B.A. in Near Eastern Studies, 1983, Princeton University; M.Arch., 1992, University of California, Berkeley; Ph.D in Architecture: History, Theory and Criticism/Aga Khan Program in Islamic Architecture, 2006, MIT.
Michele Lamprakos holds a joint appointment in the Historic Preservation and Architecture Programs. Trained as an architect and an historian, she is interested in the historical layers of buildings and cities. Her geographical focus is the Middle East and the Mediterranean world. Professor Lamprakos began her career as a development worker in Egypt, where she managed a project to revive the cottage silk industry in the Nile Delta. Through this work she developed a deep interest in material culture and the role it can play in transforming people's lives. This led her to the study of architecture and later, urban history and conservation.
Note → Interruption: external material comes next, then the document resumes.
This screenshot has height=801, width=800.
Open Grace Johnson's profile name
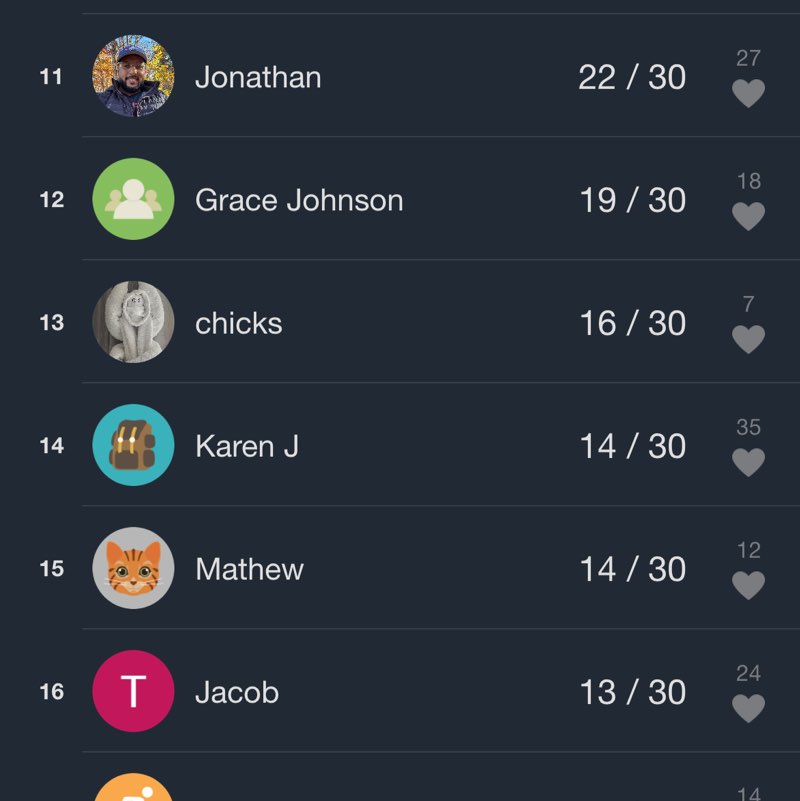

Professor Lamprakos’ career has combined teaching, research, and practice in architecture and preservation. Publications include Building a World Heritage City (Ashgate, forthcoming 2015), a study of conservation and building practice in Sana’a, Yemen. She has co-organized two international symposia: “Heritage and the Arab Spring” (Freer Gallery of Art, February 2014); and "Conserving the City: Critical History and Urban Conservation” (University of Pennsylvania, April 2012). The proceedings of the latter were published in a special issue of Change over Time (University of Pennsylvania Press, April 2014), with Professor Lamprakos as guest editor. Her current research on the Great Mosque of Cordoba looks at the changing fabric and meaning of the building through the centuries: as Catholic cathedral, historic monument, and symbol of the Islamic past in Spain.
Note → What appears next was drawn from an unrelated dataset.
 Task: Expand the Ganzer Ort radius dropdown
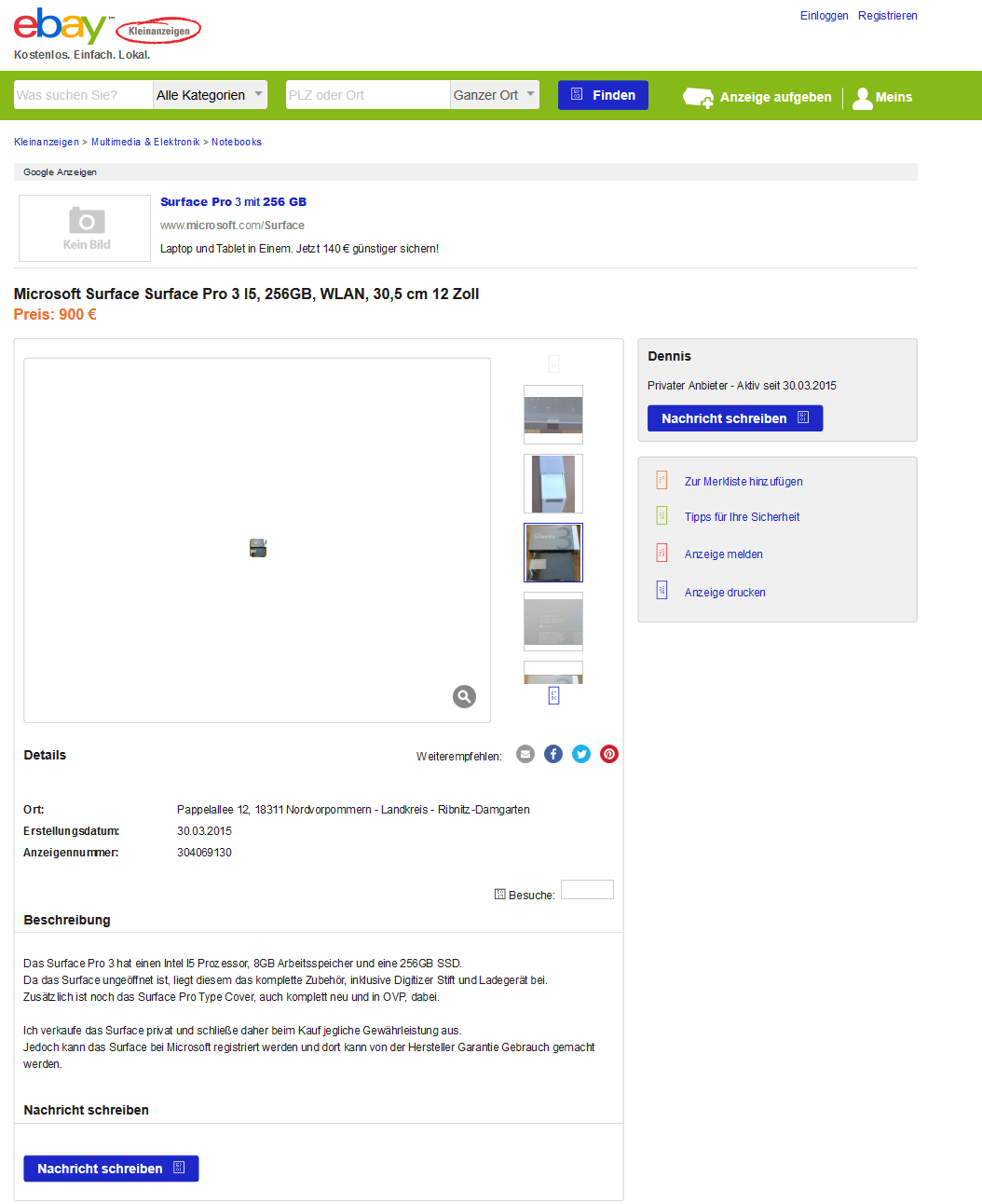tap(495, 95)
Professor Lamprakos has taught at the University of Pennsylvania, Duke University, the Maryland Institute College of Art, and Philadelphia University. Courses have included studios and seminars in architectural design, urban history, adaptive reuse, and preservation. Her professional work has included design and preservation for buildings that range in scale from federal properties and tobacco warehouses to prewar single-family homes. She has worked closely with building trades on site, and has been involved in various aspects of construction management; this nurtured an interest in the various types of knowledge and practice that shape the built environment. She is owner of PALIMPSEST LLC, a design and consulting firm that focuses on older buildings and sites. Recent work includes Technical Review for the Aga Khan Award for Architecture (2010 and 2013 Award cycles).